A safe course here would be to spend all our energies pursuing the multi-faceted question “Can a divorced person be a deacon?” and at the end, choose the safest and most reasonable exit without coming down on a firm position. But where’s the fun in that?
“Let deacons be the husbands of one wife, ruling their children and their own houses well.” (1 Timothy 3:11)
There it is. One simple sentence that has divided and perplexed and frustrated the Lord’s faithful people for eons.
Let’s state our position up front so there can be no doubt. As a general rule, divorce disqualifies a man from service as either a pastor or deacon. However, there are exceptions.
And by “exceptions,” I most definitely do not mean we must convene an investigating committee to search out the reasons for the man’s divorce and establish a) that he was sinned against or b) that he was unsaved at the time and has since come to the Lord. This kind of scrutiny over a person’s ancient history is outside the capability of any preacher on the planet. All we have to do is look at the Roman Catholic Church’s annulment processes to see a) how complex this can get and b) how hypocritical it all appears to the outside world. We will grant that their intent is good, but the product is a disaster.

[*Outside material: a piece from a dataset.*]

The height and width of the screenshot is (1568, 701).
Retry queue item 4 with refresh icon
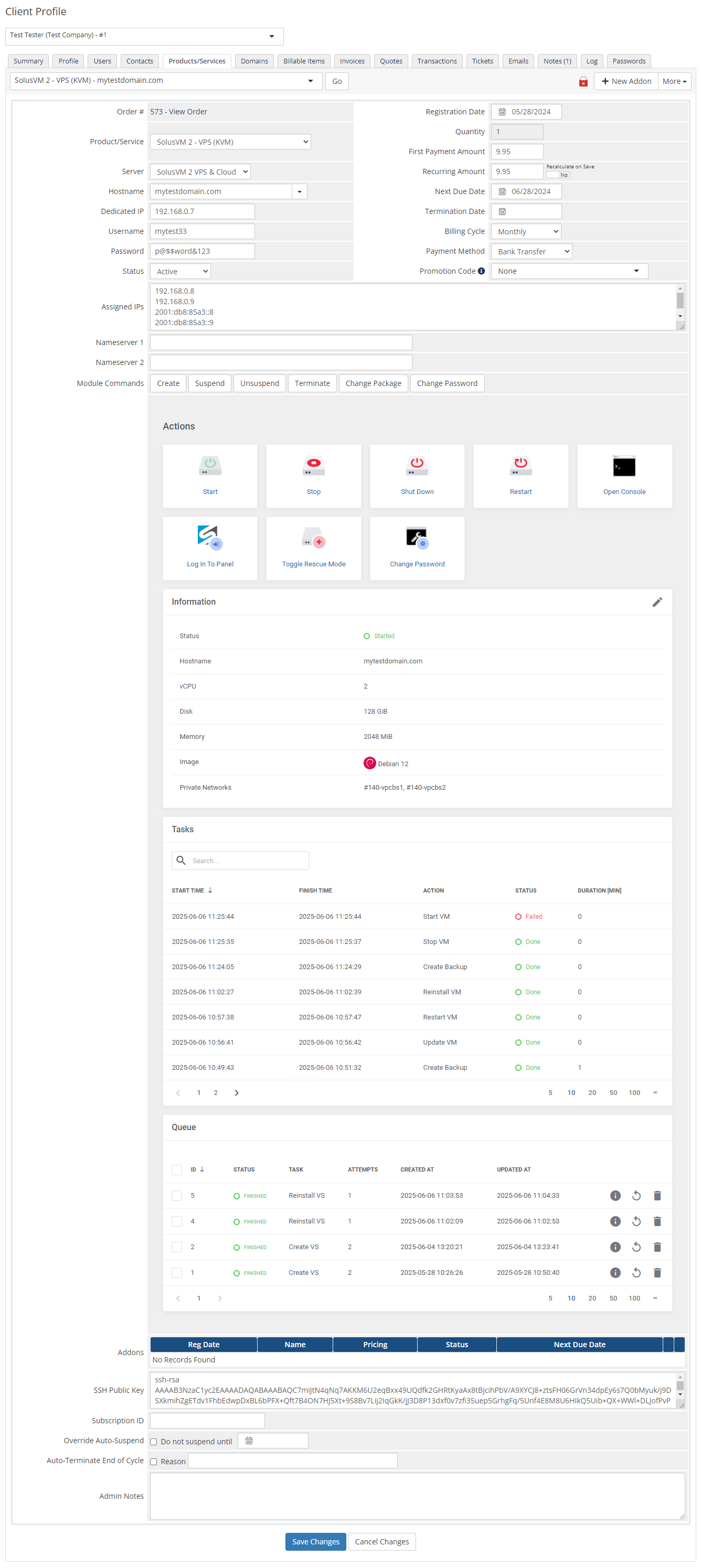(636, 1221)
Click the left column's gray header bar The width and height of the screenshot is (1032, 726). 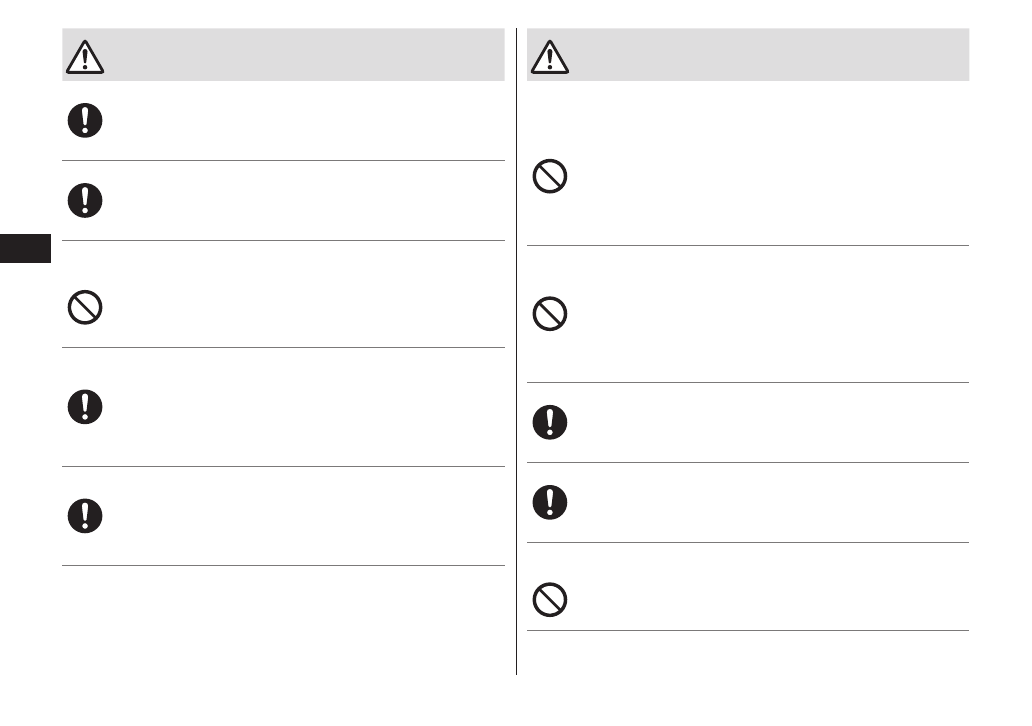[x=300, y=55]
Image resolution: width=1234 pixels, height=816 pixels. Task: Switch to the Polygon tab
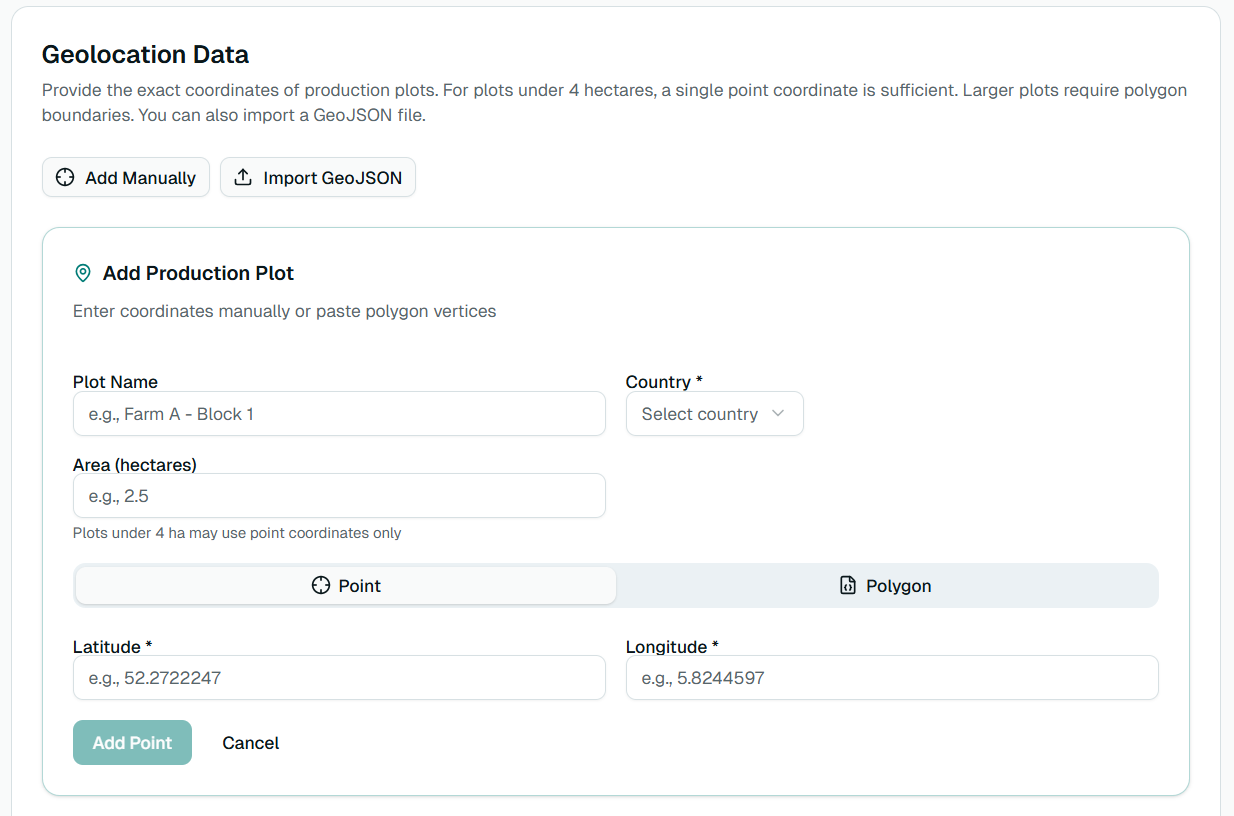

The exception—that is, the divorced men who can be considered as deacons—applies when the divorce occurred decades ago and the man has lived an exemplary and godly life since.
That’s where I am at the moment. Good people will agree and disagree, and I’m fine by that. We each have to come to our own conclusion as to the Lord’s will.
This is an emotional, volatile subject.
Yesterday, I posted this question on Facebook: “Can a divorced person be a deacon?” An hour later, we had over 40 responses. This morning, the number is approaching 150. And as one might expect, the answers were all over the map.
Few people are without an opinion on this subject.
Anyone who wishes to see just how explosive a subject this is should stand in a church business conference and make a motion that the church change its stance on divorce.
Either way, it doesn’t matter. If your church ordains divorced people, move that it reconsider. If your church opposes ordaining the divorced, move that it consider changing and begin ordaining them. Then, stand back and watch the fur fly.
One has to wonder why people feel more passionate about this subject than issues of greater weight such as abortion or integrity or morality or world missions or the displaced people of Sudan or the starving children of Central Africa.
For our purposes here, suffice it to say, “They do.” (Pastors, be forewarned!)